Clone the solution locally

Prerequisites

To add your website content before deploying this solution, you must package the solution’s artifacts locally, which requires Node.js and npm. For more information, see https://www.npmjs.com/get-npm.

To add your website content and deploy the solution
  1. Clone or download the solution from https://github.com/aws-samples/amazon-cloudfront-secure-static-site. After you clone or download it, open a command prompt or terminal and navigate to the amazon-cloudfront-secure-static-site folder.

  2. Run the following command to install and package the solution’s artifacts:

    make package-static
  3. Copy your website’s content into the www folder, overwriting the default website content.

  4. Run the following AWS CLI command to create an Amazon S3 bucket to store the solution’s artifacts. Replace amzn-s3-demo-bucket-for-artifacts with your own bucket name.

    aws s3 mb s3://amzn-s3-demo-bucket-for-artifacts --region us-east-1
  5. Run the following AWS CLI command to package the solution’s artifacts as a CloudFormation template. Replace amzn-s3-demo-bucket-for-artifacts with the name of the bucket that you created in the previous step.
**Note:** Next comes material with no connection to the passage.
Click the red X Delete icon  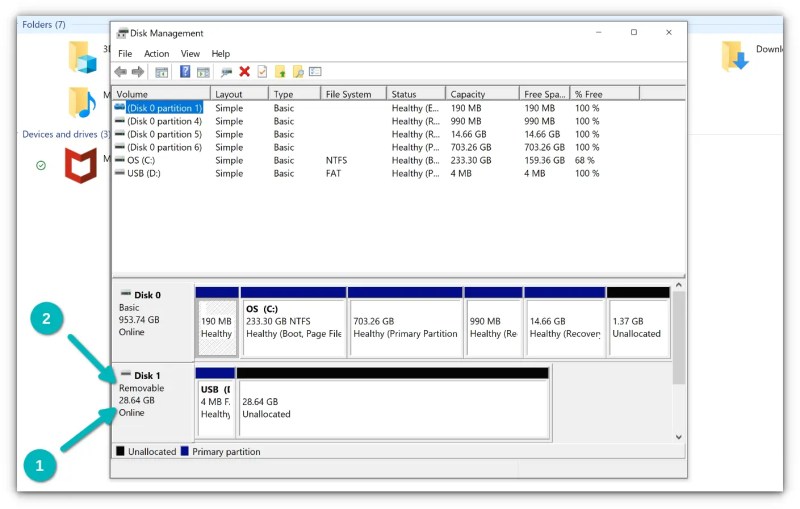[244, 72]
    aws cloudformation package \ --region us-east-1 \ --template-file templates/main.yaml \ --s3-bucket amzn-s3-demo-bucket-for-artifacts \ --output-template-file packaged.template
  6. Run the following command to deploy the solution with CloudFormation, replacing the following values:

    • your-CloudFormation-stack-name – Replace with a name for the CloudFormation stack.

    • example.com – Replace with your domain name. This domain must be pointed to a Route 53 hosted zone in the same AWS account.
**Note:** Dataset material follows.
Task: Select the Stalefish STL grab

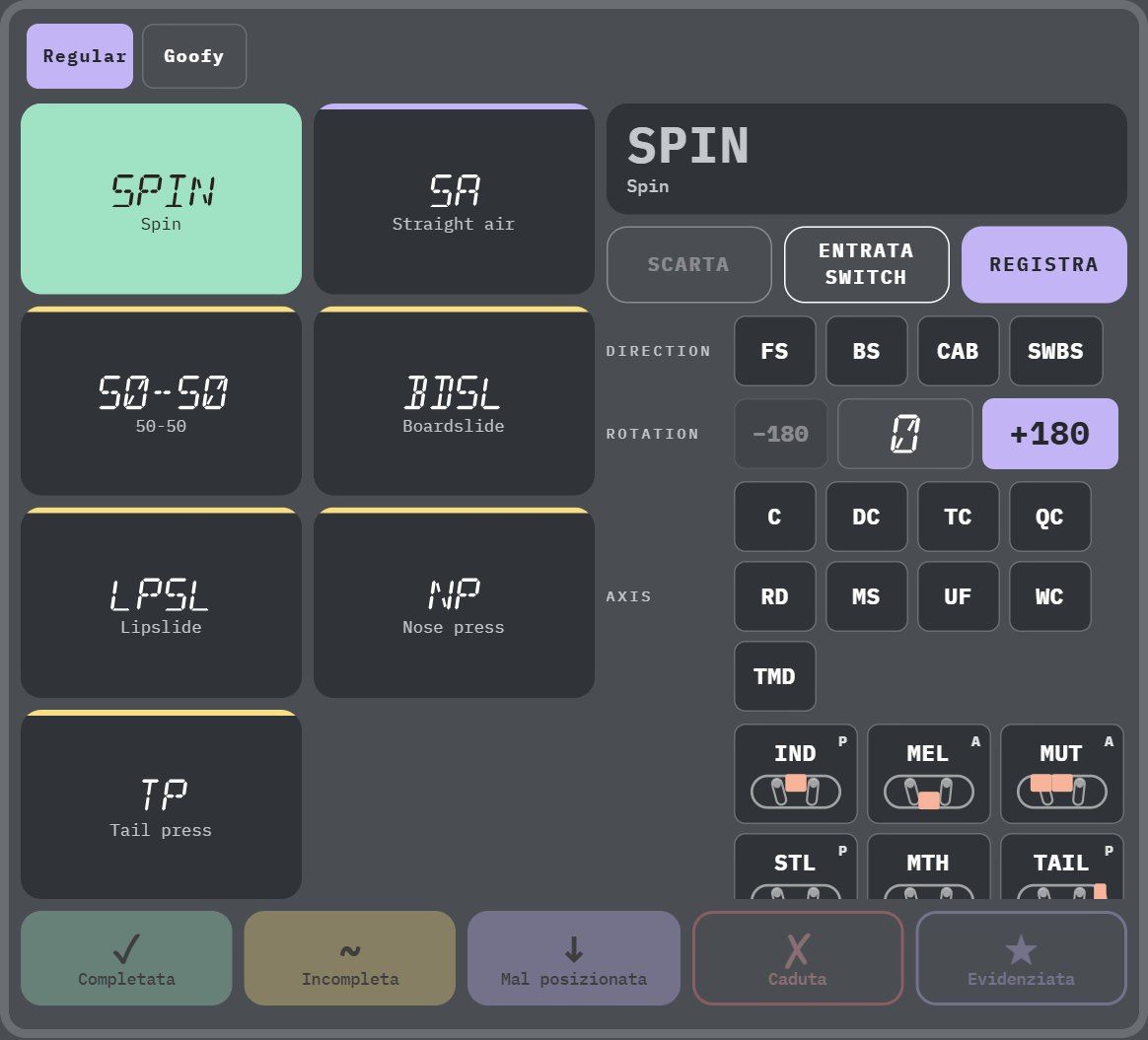Action: pos(795,867)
    • www – Replace with the subdomain to use for your website. For example, if the subdomain is www, your website is available at www.example.com.

    • hosted-zone-ID – Replace with the Route 53 hosted zone ID of your domain name.

    aws cloudformation deploy \ --region us-east-1 \ --stack-name your-CloudFormation-stack-name \ --template-file packaged.template \ --capabilities CAPABILITY_NAMED_IAM CAPABILITY_AUTO_EXPAND \ --parameter-overrides DomainName=example.com SubDomain=www HostedZoneId=hosted-zone-ID
    1. (Optional) To deploy the stack with a domain apex, run the following command instead.

      aws --region us-east-1 cloudformation deploy \ --stack-name your-CloudFormation-stack-name \ --template-file packaged.template \ --capabilities CAPABILITY_NAMED_IAM CAPABILITY_AUTO_EXPAND \ --parameter-overrides DomainName=example.com SubDomain=www HostedZoneId=hosted-zone-ID CreateApex=yes
  7. Wait for the CloudFormation stack to finish creating. The stack creates some nested stacks, and can take several minutes to finish. When it’s finished, the Status changes to CREATE_COMPLETE.

    When the status changes to CREATE_COMPLETE, go to https://www.example.com to view your website (replace www.example.com with the subdomain and domain name that you specified in the previous step). You should see your website’s content.

Finding access logs

This solution enables access logs for the CloudFront distribution. Complete the following steps to locate the distribution’s access logs.

To locate the distribution’s access logs
  1. Open the Amazon S3 console at https://console.aws.amazon.com/s3/.

  2. Choose the bucket whose name begins with amazon-cloudfront-secure-static-site-s3bucketlogs-.

    Note

    Make sure to choose the bucket with s3bucketlogs in its name, not s3bucketroot. The bucket with s3bucketlogs in its name contains log files. The one with s3bucketroot contains the website content.

  3. The folder named cdn contains the CloudFront access logs.